WHAT NEEDS TO BE DONE –
Set down exactly the entries below, beginning at their first line and ending at the line with "Image resolution: width=1462".

Items from a dataset:
---------------

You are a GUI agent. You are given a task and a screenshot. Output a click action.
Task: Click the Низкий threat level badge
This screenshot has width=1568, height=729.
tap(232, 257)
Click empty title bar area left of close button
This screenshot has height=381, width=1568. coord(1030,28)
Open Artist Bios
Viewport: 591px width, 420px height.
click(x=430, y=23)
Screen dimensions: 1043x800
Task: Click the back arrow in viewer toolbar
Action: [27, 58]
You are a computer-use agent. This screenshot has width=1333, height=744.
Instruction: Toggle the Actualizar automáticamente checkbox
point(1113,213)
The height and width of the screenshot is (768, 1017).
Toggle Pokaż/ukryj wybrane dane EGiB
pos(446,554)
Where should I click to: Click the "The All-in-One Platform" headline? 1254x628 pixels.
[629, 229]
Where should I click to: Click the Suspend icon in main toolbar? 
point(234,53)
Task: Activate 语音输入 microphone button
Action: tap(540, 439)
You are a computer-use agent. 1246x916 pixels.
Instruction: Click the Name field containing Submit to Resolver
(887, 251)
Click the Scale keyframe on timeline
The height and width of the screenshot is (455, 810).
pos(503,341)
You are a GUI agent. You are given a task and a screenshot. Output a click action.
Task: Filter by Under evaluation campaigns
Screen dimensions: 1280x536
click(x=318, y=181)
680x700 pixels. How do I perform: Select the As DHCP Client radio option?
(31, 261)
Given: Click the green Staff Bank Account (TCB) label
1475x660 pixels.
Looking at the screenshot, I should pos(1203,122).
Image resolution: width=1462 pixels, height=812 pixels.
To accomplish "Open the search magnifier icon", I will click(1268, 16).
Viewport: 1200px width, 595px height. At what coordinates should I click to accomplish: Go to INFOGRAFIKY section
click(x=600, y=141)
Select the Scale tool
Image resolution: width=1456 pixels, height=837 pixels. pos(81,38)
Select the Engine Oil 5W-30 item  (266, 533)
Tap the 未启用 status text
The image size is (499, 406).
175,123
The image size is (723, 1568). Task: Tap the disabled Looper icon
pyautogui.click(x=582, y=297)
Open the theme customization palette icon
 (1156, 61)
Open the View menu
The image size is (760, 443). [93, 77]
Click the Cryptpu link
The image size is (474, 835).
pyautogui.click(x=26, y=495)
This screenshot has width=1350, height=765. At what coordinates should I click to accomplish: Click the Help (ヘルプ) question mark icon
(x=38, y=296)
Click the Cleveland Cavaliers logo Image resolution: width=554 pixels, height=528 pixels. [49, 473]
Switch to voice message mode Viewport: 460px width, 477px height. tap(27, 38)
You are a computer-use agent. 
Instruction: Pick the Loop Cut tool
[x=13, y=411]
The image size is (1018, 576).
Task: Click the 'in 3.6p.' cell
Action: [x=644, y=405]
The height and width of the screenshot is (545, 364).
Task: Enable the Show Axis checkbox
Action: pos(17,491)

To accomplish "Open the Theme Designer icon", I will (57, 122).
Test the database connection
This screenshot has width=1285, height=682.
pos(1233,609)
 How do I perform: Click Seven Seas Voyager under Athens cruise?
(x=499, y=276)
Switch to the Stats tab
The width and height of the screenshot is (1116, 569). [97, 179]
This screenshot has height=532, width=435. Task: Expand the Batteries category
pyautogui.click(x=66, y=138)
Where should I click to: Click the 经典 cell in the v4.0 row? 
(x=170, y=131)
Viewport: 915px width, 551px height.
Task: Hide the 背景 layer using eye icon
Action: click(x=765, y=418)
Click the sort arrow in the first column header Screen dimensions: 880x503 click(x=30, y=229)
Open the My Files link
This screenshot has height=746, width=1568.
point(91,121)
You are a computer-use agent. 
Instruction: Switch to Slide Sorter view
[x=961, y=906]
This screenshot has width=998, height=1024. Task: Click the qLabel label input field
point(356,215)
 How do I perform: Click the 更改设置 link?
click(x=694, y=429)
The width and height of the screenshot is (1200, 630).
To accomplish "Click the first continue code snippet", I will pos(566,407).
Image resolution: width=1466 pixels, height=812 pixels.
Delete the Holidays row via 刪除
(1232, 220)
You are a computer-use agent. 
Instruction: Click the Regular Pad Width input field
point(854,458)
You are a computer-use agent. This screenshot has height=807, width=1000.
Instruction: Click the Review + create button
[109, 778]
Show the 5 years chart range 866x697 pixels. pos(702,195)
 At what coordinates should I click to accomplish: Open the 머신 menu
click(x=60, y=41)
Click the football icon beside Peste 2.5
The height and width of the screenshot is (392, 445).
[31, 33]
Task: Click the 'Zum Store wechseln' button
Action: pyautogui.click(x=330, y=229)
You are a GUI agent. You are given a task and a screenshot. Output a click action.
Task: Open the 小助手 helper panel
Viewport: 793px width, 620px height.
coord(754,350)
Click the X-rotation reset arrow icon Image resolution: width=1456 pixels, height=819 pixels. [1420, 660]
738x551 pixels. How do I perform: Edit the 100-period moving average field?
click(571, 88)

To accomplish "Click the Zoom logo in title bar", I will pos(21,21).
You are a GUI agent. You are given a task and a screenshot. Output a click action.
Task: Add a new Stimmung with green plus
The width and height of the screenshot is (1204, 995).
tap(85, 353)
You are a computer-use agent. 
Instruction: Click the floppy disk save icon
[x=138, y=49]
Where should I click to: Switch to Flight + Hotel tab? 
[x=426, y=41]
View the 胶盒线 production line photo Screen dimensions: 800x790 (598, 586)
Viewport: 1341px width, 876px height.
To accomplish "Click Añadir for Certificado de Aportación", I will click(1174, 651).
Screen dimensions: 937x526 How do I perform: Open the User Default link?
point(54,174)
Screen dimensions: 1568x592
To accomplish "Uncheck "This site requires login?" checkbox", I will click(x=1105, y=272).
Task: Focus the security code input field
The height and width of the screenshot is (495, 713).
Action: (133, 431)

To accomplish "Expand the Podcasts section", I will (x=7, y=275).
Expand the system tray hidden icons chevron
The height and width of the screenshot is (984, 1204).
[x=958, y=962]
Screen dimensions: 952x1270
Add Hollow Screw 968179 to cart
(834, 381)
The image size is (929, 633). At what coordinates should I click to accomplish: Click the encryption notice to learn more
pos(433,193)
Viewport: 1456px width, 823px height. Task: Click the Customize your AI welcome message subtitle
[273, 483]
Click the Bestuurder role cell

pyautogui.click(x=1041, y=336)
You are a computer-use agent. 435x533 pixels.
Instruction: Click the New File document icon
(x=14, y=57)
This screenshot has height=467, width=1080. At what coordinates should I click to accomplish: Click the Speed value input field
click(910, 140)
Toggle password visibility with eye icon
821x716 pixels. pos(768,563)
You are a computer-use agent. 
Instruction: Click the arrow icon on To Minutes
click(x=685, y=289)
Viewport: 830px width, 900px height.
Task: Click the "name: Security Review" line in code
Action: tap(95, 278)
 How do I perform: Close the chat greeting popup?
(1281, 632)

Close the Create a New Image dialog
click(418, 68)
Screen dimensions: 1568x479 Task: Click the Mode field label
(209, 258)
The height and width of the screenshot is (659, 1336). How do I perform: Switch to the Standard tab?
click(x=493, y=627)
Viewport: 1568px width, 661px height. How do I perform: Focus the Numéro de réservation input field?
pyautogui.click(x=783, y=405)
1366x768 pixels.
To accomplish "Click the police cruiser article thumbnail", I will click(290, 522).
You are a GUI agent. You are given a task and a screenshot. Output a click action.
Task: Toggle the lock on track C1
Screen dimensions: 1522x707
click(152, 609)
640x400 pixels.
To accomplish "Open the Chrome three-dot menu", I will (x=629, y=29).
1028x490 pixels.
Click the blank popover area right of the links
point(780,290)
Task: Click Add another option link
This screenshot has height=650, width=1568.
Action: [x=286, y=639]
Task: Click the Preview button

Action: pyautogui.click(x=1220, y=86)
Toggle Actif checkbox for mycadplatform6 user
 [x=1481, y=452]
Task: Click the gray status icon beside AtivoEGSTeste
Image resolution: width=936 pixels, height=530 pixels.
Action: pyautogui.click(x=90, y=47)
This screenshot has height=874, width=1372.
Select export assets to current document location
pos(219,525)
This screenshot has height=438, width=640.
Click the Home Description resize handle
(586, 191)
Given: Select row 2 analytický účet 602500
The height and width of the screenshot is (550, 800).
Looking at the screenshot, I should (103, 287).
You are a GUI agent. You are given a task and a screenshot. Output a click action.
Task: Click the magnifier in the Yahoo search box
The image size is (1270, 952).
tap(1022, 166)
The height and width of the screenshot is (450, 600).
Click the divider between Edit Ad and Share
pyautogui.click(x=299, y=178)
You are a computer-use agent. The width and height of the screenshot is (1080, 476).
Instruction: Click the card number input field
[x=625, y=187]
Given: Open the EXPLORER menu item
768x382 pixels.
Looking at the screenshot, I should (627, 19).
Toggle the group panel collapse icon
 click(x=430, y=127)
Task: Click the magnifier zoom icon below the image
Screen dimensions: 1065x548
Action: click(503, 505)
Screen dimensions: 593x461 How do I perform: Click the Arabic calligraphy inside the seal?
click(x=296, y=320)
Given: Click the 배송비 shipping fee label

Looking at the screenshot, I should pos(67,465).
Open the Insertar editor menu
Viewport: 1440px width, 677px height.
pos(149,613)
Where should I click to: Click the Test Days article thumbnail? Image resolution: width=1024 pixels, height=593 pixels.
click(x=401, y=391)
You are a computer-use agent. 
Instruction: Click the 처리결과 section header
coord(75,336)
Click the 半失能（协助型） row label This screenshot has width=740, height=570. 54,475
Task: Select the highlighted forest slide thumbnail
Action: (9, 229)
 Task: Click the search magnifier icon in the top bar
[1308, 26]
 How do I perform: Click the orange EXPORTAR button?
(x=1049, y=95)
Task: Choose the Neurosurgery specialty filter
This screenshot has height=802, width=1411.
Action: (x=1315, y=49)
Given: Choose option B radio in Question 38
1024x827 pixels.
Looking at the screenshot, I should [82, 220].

---------------

PROBLEM SOLUTION –
You are a GUI agent. You are given a task and a screenshot. Output a click action.
Task: Click the Низкий threat level badge
This screenshot has width=1568, height=729.
tap(232, 257)
Click empty title bar area left of close button
This screenshot has height=381, width=1568. coord(1030,28)
Open Artist Bios
Viewport: 591px width, 420px height.
click(x=430, y=23)
Screen dimensions: 1043x800
Task: Click the back arrow in viewer toolbar
Action: [27, 58]
You are a computer-use agent. This screenshot has width=1333, height=744.
Instruction: Toggle the Actualizar automáticamente checkbox
point(1113,213)
The height and width of the screenshot is (768, 1017).
Toggle Pokaż/ukryj wybrane dane EGiB
pos(446,554)
Where should I click to: Click the "The All-in-One Platform" headline? 1254x628 pixels.
[629, 229]
Where should I click to: Click the Suspend icon in main toolbar? 
point(234,53)
Task: Activate 语音输入 microphone button
Action: tap(540, 439)
You are a computer-use agent. 1246x916 pixels.
Instruction: Click the Name field containing Submit to Resolver
(887, 251)
Click the Scale keyframe on timeline
The height and width of the screenshot is (455, 810).
pos(503,341)
You are a GUI agent. You are given a task and a screenshot. Output a click action.
Task: Filter by Under evaluation campaigns
Screen dimensions: 1280x536
click(x=318, y=181)
680x700 pixels. How do I perform: Select the As DHCP Client radio option?
(31, 261)
Given: Click the green Staff Bank Account (TCB) label
1475x660 pixels.
Looking at the screenshot, I should pos(1203,122).
Image resolution: width=1462 pixels, height=812 pixels.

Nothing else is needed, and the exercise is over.